What I understood from that ebook is....
person 'A' bids $2 for a keyword. That obviously make person 'B' think that it is highly bidded keyword and he can't afford to compete on that. BUT the fact is google will charge only increased amount of the current bid for that keyword i.e if B bids $2.10 then google will charge him $0.10 instead of $2.10.
How far its true?
All G will show you is what is needed to be on the first page.
Add to that, the fact that G ranks on much more than just the max bid price what you described would be rather hard to do.
PS: If your competitor is smart enough he can determine that you are bullying and bid just under your bid (lets say $45 in this case) and soon you will find yourself paying $45.xx for #1 spot which would definitely not be worth it). So its quite tricky and unless you are sure of what you are doing, I suggest you stay away from such techniques.
How far its true?
Not true at all.
It is indeed a trick that is being and has been used.

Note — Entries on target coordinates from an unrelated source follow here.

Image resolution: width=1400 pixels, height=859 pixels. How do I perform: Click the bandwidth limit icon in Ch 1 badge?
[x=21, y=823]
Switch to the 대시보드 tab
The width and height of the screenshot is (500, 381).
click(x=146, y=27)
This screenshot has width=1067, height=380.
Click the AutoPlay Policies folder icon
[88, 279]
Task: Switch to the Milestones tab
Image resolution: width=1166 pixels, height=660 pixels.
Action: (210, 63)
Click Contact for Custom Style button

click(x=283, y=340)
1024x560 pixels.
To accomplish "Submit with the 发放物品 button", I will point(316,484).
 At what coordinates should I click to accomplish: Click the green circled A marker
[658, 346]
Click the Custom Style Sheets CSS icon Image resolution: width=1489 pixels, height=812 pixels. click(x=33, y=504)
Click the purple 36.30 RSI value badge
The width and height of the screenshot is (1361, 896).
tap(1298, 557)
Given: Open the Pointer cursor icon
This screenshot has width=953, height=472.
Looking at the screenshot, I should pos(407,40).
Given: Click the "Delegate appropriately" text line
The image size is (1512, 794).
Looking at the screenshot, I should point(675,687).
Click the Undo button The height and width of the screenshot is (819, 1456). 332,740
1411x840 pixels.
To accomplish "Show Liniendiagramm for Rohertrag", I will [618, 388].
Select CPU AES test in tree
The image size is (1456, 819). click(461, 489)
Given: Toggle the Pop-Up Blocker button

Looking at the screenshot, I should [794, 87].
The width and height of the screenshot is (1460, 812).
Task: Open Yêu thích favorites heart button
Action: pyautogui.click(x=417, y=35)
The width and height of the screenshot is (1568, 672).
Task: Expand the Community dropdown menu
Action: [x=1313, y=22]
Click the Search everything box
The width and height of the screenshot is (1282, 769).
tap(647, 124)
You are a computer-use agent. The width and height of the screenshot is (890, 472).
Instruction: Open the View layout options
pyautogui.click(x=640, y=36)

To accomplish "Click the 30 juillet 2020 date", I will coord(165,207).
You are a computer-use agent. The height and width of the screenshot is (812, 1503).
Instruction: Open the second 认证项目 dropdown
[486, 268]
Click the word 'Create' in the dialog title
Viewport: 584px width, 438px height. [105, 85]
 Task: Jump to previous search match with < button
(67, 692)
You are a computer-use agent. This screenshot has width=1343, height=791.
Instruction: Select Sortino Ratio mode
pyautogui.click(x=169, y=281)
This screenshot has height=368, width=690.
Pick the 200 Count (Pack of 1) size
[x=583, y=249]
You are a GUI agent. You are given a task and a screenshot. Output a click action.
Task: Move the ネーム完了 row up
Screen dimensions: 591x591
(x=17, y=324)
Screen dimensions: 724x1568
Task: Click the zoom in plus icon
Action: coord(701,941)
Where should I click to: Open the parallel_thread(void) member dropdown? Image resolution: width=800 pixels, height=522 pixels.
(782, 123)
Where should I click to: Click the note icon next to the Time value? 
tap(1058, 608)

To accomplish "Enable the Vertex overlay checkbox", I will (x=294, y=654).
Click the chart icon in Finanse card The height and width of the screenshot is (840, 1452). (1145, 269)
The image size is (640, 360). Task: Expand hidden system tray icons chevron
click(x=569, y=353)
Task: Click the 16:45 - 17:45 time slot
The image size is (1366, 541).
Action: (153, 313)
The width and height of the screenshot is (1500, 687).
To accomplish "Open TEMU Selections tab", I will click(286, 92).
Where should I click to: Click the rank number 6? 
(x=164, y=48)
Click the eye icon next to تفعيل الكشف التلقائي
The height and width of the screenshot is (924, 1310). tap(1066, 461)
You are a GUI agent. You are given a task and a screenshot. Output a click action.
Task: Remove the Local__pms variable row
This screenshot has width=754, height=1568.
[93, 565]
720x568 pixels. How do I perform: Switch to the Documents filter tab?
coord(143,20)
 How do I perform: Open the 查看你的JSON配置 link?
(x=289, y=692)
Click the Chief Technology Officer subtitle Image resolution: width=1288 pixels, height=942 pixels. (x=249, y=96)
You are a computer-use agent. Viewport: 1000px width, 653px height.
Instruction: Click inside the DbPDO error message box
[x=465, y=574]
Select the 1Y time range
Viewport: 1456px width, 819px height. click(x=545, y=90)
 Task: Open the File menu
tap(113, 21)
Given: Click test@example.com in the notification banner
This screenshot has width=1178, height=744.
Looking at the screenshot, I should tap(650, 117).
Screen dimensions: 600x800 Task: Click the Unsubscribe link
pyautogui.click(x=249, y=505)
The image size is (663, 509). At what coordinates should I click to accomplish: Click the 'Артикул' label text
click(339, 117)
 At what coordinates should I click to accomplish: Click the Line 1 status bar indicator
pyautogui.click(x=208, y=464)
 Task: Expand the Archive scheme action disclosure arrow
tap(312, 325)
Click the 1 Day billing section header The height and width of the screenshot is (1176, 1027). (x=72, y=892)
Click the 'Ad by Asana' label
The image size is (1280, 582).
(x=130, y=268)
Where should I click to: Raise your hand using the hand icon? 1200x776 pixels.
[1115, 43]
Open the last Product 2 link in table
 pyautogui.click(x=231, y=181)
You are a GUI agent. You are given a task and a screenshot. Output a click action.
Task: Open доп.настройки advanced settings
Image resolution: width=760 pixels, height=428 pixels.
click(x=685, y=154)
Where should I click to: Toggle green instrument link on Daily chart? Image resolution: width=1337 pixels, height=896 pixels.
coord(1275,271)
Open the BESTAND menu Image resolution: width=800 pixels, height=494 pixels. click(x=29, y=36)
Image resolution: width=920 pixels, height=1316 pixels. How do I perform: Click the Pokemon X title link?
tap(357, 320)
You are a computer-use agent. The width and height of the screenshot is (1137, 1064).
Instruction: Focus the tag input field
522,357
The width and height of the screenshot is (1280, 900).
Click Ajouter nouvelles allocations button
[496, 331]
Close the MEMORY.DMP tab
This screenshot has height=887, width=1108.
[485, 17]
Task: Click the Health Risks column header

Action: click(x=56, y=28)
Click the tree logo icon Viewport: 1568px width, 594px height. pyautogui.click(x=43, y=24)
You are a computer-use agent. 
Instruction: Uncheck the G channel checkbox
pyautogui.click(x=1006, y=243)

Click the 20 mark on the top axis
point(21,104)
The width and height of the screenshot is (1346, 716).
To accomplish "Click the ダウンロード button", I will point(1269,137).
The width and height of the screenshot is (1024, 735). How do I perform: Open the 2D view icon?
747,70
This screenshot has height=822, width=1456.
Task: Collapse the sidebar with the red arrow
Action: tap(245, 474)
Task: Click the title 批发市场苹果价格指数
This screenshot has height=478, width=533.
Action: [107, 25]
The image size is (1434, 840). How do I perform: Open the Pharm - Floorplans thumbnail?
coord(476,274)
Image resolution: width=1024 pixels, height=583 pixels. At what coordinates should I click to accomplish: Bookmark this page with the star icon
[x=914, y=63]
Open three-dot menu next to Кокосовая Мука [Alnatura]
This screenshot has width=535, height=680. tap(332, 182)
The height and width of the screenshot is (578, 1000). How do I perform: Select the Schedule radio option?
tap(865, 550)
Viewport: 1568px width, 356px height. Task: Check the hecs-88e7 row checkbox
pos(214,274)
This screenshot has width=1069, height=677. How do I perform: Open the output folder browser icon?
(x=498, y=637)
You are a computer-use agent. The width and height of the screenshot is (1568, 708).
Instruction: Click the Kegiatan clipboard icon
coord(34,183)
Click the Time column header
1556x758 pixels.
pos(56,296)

That has nothing to do with initial post where the idea is to pay the difference of 0.10 in case of #1 bidding 2.10 vs. #2 bidding 2.00
Today there is nothing linear in regards of Google AdWords.
In regards of the high bids in general, remember that an example of 50 vs. 45 falls under old category since AdWords update that has addressed maximum bids in the way where cost per click formula would take into consideration more the actual max bid then the max bid of the competitor below.
Plus, there is expected CPC for keyword on a certain position, meaning, even without competitors, you may be expected to pay $1 just to have your ad showing, even if your minimum bid is way less than that.
Or, you may get it showing but never in premium area, but on a side only which will "kill" your CTR and make your campaign baaaad.
Anyhow, let that idea go away from you.